### Dataset excerpts ###
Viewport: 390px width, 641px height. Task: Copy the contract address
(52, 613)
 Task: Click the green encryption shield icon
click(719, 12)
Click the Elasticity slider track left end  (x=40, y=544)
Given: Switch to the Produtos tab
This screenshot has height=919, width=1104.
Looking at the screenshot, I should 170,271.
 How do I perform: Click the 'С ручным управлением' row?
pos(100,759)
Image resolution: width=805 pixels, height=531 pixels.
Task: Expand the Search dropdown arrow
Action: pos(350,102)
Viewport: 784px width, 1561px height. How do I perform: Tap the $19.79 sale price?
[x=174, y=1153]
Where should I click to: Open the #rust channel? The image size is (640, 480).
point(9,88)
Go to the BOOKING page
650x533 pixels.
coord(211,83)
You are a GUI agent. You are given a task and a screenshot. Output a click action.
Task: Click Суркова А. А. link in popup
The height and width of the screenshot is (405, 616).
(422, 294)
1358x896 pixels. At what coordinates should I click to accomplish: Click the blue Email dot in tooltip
###
Work instructions => Set down, please, the lines from the line holding "Task: Click Суркова А. А. link in popup" through the final line of the data, exactly and with nothing added.

Solution for this exercise =>
Task: Click Суркова А. А. link in popup
The height and width of the screenshot is (405, 616).
(422, 294)
1358x896 pixels. At what coordinates should I click to accomplish: Click the blue Email dot in tooltip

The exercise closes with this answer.